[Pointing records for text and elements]
════════════════════

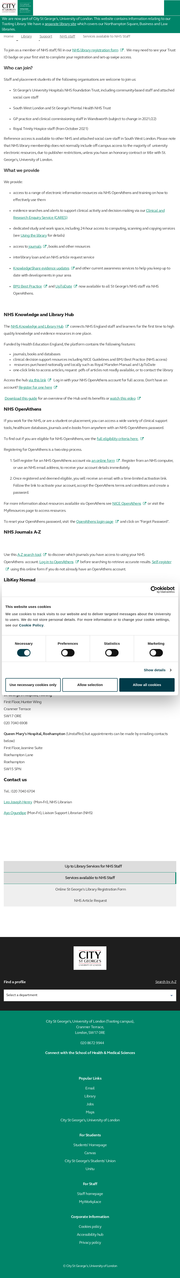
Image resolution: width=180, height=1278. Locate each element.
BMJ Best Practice (27, 286)
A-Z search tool (29, 555)
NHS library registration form (95, 50)
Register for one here (35, 388)
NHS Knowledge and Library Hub (37, 327)
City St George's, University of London (90, 1120)
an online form (103, 461)
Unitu (90, 1169)
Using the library (34, 236)
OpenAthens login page (94, 522)
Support (46, 36)
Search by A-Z (165, 982)
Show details (155, 670)
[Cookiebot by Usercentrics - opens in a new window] (154, 589)
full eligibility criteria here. (118, 439)
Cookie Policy (31, 625)
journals (35, 247)
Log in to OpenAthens (56, 562)
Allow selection (90, 685)
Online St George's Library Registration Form (114, 889)
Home (8, 36)
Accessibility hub (90, 1235)
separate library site (60, 24)
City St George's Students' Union (90, 1161)
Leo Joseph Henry (18, 802)
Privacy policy (90, 1243)
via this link (37, 380)
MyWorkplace (90, 1202)
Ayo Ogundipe (15, 813)
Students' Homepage (90, 1145)
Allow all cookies (147, 685)
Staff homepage (90, 1194)
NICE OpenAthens (126, 504)
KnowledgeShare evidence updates (41, 268)
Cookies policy (90, 1227)
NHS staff (67, 36)
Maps (90, 1112)
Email (90, 1088)
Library (26, 36)
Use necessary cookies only (33, 685)
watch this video (122, 399)
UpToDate (63, 286)
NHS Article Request (124, 901)
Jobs (90, 1104)
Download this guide (21, 399)
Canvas (90, 1153)
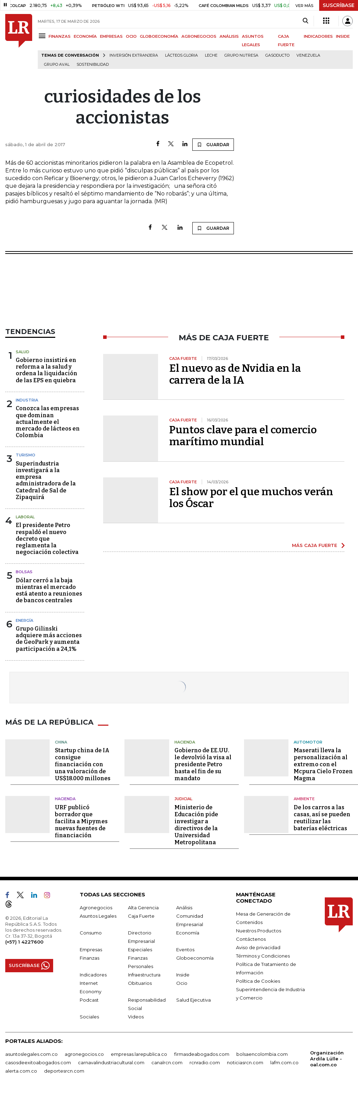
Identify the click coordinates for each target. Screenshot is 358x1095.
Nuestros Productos (258, 930)
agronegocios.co (84, 1054)
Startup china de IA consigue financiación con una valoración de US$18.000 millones (82, 764)
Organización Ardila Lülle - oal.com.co (327, 1058)
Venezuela (308, 55)
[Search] (305, 20)
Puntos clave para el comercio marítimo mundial (243, 436)
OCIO (131, 36)
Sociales (89, 1016)
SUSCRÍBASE (339, 5)
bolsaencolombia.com (262, 1054)
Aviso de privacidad (258, 947)
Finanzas (89, 958)
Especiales (140, 949)
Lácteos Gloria (181, 55)
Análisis (184, 907)
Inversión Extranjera (133, 55)
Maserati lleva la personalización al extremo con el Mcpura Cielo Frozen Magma (323, 764)
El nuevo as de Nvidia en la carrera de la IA (235, 374)
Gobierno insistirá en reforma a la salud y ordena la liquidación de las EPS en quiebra (46, 370)
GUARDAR (213, 144)
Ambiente (304, 798)
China (61, 742)
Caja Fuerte (141, 916)
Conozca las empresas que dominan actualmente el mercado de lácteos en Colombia (48, 422)
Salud (22, 351)
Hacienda (184, 742)
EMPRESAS (111, 36)
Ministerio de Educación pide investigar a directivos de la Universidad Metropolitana (196, 825)
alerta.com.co (21, 1071)
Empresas (91, 949)
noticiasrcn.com (245, 1062)
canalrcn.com (166, 1062)
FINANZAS (60, 36)
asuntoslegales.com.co (31, 1054)
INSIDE (343, 36)
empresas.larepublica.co (139, 1054)
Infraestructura (144, 974)
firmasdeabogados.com (201, 1054)
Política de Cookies (258, 981)
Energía (24, 620)
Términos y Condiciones (263, 956)
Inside (182, 974)
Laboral (25, 516)
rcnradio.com (204, 1062)
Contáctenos (251, 939)
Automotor (308, 742)
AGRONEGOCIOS (198, 36)
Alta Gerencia (143, 907)
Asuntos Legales (98, 916)
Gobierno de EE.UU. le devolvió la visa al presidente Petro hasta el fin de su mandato (202, 764)
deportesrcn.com (64, 1071)
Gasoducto (277, 55)
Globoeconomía (195, 958)
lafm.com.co (284, 1062)
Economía (187, 933)
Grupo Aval (57, 64)
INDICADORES (318, 36)
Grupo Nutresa (241, 55)
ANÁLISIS (229, 36)
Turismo (25, 455)
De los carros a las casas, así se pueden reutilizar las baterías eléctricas (322, 818)
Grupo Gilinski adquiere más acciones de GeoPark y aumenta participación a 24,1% (49, 638)
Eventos (185, 949)
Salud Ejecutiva (193, 1000)
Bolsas (24, 571)
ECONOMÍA (85, 36)
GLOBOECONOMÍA (159, 36)
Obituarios (140, 983)
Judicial (183, 798)
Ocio (181, 983)
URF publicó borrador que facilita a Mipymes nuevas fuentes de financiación (81, 821)
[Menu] (43, 36)
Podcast (89, 1000)
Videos (136, 1016)
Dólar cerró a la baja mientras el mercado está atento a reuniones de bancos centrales (49, 590)
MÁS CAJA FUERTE (314, 545)
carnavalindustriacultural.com (111, 1062)
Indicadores (93, 974)
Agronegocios (96, 907)
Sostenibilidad (93, 64)
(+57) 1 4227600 (24, 942)
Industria (27, 400)
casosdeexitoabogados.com (38, 1062)
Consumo (91, 933)
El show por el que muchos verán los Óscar (251, 497)
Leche (211, 55)
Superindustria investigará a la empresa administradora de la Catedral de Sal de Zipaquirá (46, 480)
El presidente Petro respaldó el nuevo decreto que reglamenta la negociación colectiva (47, 538)
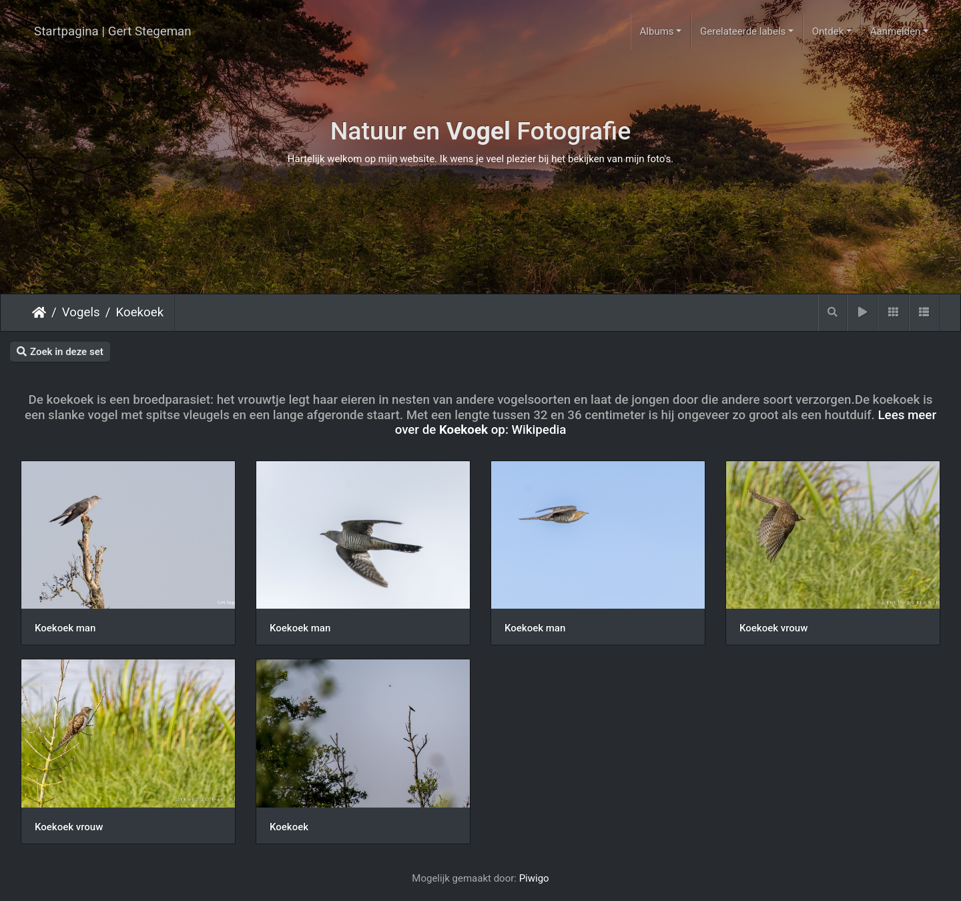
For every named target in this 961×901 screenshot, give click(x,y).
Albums (657, 31)
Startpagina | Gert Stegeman (113, 31)
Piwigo (534, 878)
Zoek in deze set (60, 352)
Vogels (81, 312)
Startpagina (39, 312)
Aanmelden (895, 31)
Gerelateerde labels (742, 31)
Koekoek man (65, 628)
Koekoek (139, 312)
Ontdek (828, 31)
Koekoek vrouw (773, 628)
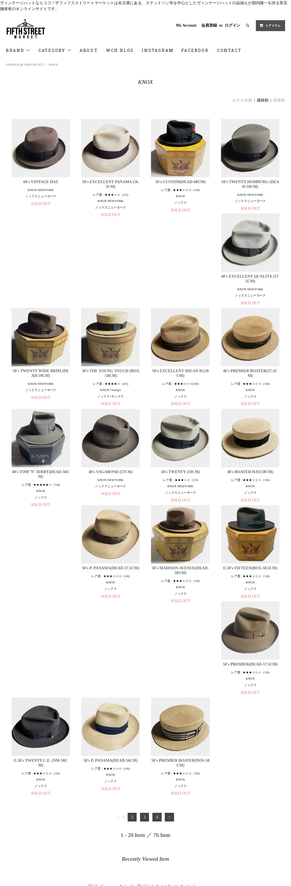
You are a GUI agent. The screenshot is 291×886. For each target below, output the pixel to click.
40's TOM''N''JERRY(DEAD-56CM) (110, 386)
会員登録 (209, 25)
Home (13, 791)
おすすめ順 (242, 100)
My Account (186, 25)
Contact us (17, 854)
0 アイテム (270, 25)
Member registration (118, 799)
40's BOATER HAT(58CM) (41, 485)
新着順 (279, 100)
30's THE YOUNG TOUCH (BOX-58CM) (180, 285)
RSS (105, 815)
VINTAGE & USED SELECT (25, 64)
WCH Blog (17, 831)
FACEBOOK (195, 50)
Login (106, 807)
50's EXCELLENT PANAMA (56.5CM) (110, 184)
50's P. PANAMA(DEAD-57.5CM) (110, 485)
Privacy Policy (20, 823)
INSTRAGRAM (21, 838)
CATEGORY (55, 50)
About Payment (20, 799)
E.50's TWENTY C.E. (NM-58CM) (110, 588)
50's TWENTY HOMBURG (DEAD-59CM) (250, 184)
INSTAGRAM (157, 50)
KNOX (53, 64)
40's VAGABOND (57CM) (180, 384)
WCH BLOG (120, 50)
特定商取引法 (19, 815)
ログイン (232, 25)
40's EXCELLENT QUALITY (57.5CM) (41, 285)
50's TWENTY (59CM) (250, 384)
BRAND (18, 50)
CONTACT (229, 50)
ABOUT (89, 50)
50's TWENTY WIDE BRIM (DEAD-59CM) (110, 285)
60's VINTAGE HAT (40, 182)
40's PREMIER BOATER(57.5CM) (40, 386)
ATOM (117, 815)
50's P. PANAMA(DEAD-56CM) (180, 586)
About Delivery (21, 807)
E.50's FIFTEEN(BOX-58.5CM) (250, 485)
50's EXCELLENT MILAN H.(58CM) (250, 285)
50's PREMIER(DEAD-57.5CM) (40, 586)
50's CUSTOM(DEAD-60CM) (180, 182)
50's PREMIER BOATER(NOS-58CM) (250, 588)
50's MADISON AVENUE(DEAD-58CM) (180, 487)
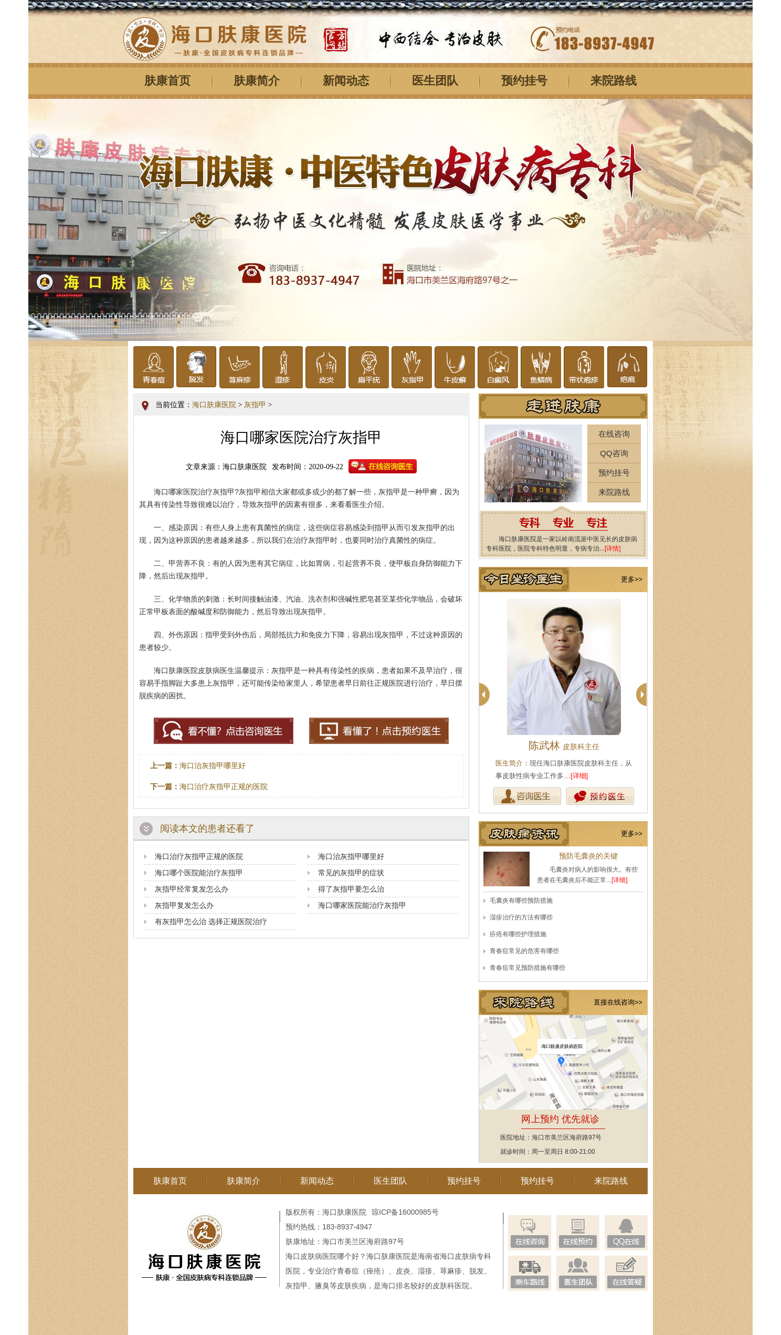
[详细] (579, 776)
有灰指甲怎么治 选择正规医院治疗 (211, 921)
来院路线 (613, 80)
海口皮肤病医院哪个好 (322, 1256)
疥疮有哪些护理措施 (518, 934)
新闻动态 (346, 80)
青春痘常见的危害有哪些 (524, 951)
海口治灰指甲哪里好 (213, 765)
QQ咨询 (614, 453)
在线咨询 (614, 433)
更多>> (631, 579)
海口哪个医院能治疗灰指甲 (199, 872)
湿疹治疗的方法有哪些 (521, 917)
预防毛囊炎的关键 (588, 856)
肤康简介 (257, 80)
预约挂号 (524, 80)
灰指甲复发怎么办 (184, 905)
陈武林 (564, 745)
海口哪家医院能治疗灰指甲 (362, 905)
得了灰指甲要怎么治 (351, 889)
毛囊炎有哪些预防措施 (521, 900)
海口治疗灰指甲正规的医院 (224, 786)
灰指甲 (255, 405)
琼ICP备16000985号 (405, 1212)
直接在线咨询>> (618, 1002)
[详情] (613, 548)
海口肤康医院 (214, 405)
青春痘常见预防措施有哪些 (527, 967)
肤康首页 (167, 80)
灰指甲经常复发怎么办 (191, 889)
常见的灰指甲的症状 (351, 872)
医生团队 (435, 80)
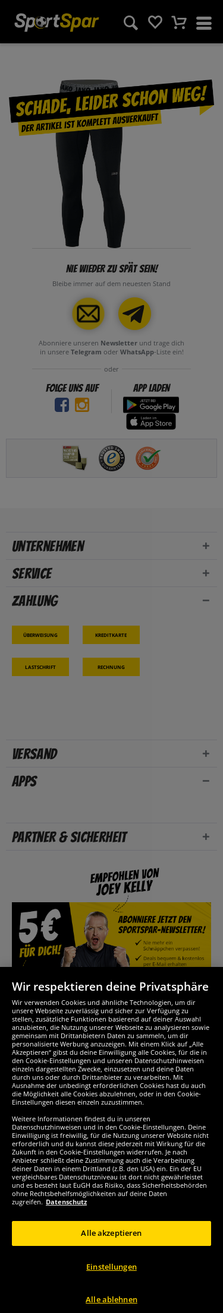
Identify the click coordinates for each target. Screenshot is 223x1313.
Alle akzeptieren (111, 1244)
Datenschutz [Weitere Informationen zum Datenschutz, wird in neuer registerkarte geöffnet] (66, 1213)
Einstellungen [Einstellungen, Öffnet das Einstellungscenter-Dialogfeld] (111, 1278)
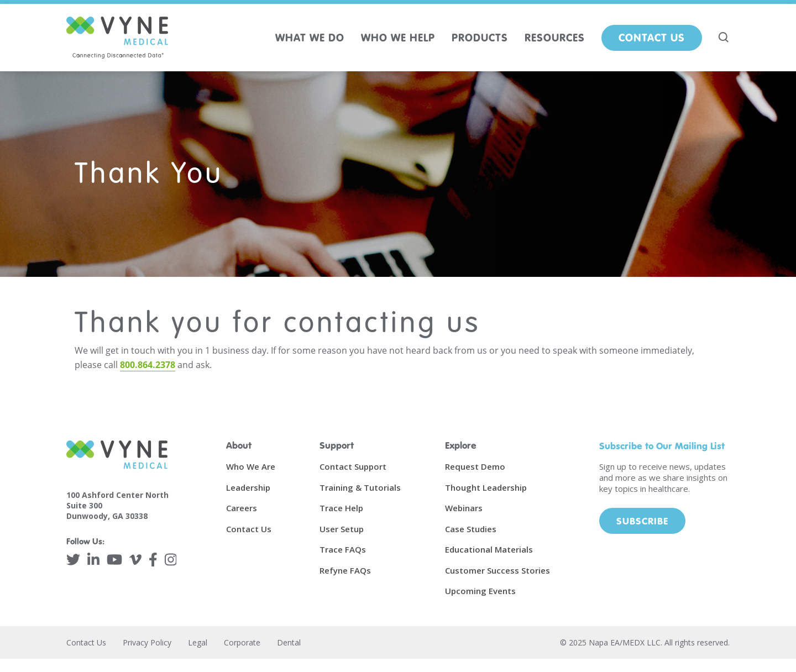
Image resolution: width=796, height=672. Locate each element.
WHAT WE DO (309, 37)
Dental (289, 642)
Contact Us (652, 37)
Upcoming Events (480, 590)
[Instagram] (171, 559)
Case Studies (470, 528)
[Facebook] (153, 559)
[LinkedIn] (93, 559)
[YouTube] (114, 559)
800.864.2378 (147, 365)
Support (337, 445)
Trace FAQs (343, 549)
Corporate (242, 642)
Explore (460, 445)
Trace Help (341, 507)
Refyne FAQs (345, 570)
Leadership (248, 487)
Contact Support (353, 466)
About (239, 445)
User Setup (342, 528)
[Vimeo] (135, 559)
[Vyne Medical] (117, 38)
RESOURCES (555, 37)
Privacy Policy (147, 642)
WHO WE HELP (398, 37)
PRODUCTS (480, 37)
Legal (197, 642)
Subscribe (642, 520)
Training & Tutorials (360, 487)
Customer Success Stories (497, 570)
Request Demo (475, 466)
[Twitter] (73, 559)
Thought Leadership (486, 487)
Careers (241, 507)
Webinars (464, 507)
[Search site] (724, 38)
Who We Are (250, 466)
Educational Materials (489, 549)
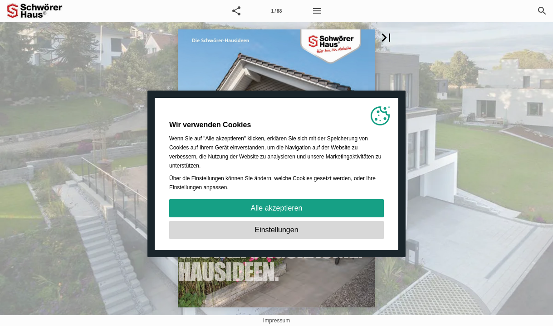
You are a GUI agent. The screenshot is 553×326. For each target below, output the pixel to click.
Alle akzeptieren (277, 208)
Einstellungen (276, 230)
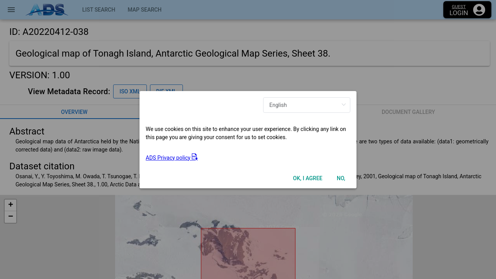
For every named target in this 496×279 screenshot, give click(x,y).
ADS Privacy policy (172, 158)
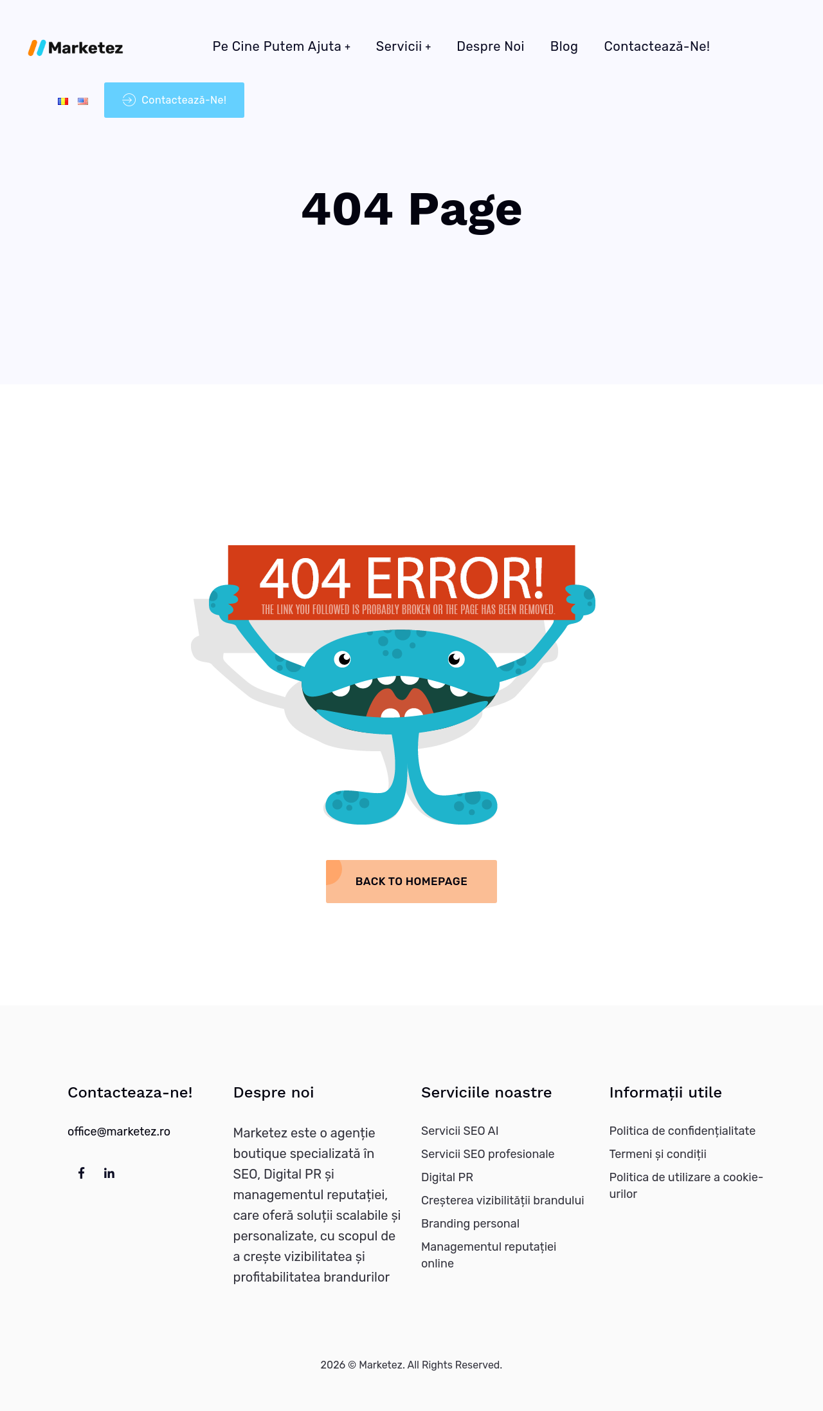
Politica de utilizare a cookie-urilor (687, 1185)
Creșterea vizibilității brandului (502, 1200)
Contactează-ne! (657, 46)
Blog (564, 46)
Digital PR (447, 1177)
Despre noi (491, 46)
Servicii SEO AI (460, 1131)
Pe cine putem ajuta (277, 46)
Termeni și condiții (658, 1154)
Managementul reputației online (488, 1255)
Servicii (399, 46)
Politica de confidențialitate (683, 1131)
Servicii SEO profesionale (488, 1154)
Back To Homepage (411, 881)
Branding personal (470, 1224)
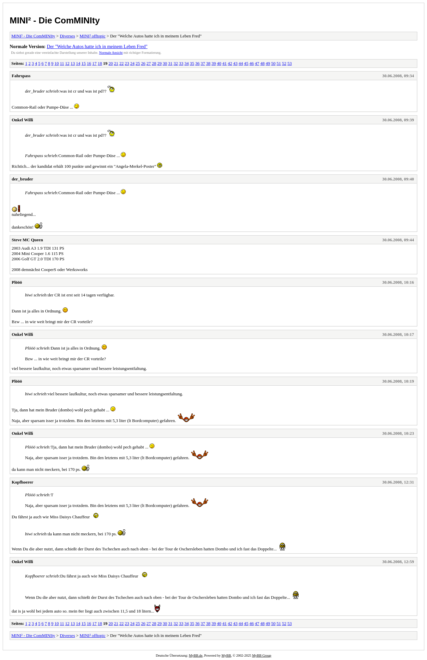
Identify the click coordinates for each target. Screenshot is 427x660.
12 (67, 63)
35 (192, 63)
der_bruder (22, 178)
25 (138, 63)
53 (290, 63)
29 (159, 63)
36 (197, 63)
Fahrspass (21, 75)
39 (213, 63)
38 (208, 63)
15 (83, 63)
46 (252, 63)
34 (186, 63)
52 (284, 63)
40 (219, 63)
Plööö (17, 282)
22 (121, 63)
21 (116, 63)
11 (62, 63)
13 (73, 63)
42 (230, 63)
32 (175, 63)
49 (268, 63)
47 (257, 63)
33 (181, 63)
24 (132, 63)
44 (241, 63)
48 (262, 63)
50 (273, 63)
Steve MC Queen (27, 239)
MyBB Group (261, 655)
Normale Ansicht (111, 52)
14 (78, 63)
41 (225, 63)
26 (143, 63)
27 (148, 63)
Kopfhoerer (22, 482)
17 (94, 63)
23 (127, 63)
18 (100, 63)
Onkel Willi (22, 119)
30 (165, 63)
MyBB (226, 655)
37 (203, 63)
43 (235, 63)
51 (279, 63)
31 (170, 63)
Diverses (67, 35)
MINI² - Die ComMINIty (55, 20)
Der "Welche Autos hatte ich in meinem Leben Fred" (97, 46)
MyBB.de (195, 655)
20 (110, 63)
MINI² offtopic (93, 35)
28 (154, 63)
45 (246, 63)
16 (89, 63)
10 (56, 63)
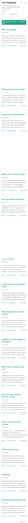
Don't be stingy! (9, 29)
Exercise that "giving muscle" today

════════════════════

* [REQUIRED TASK]: Format the material, from its start through the line containing "Unitu (90, 1169)", as a two-column CSV with the header input,output. Each row should hold one text and its answer, each in its own quoted field with line breaks replaced by spaces, and the pictures should be left out.

* [EXERCISE OUTPUT]:
input,output
"Image resolution: width=180, height=1278. Locate each element. BMJ Best Practice","(27, 286)"
"A-Z search tool","(29, 555)"
"NHS library registration form","(95, 50)"
"Register for one here","(35, 388)"
"NHS Knowledge and Library Hub","(37, 327)"
"City St George's, University of London","(90, 1120)"
"an online form","(103, 461)"
"Unitu","(90, 1169)"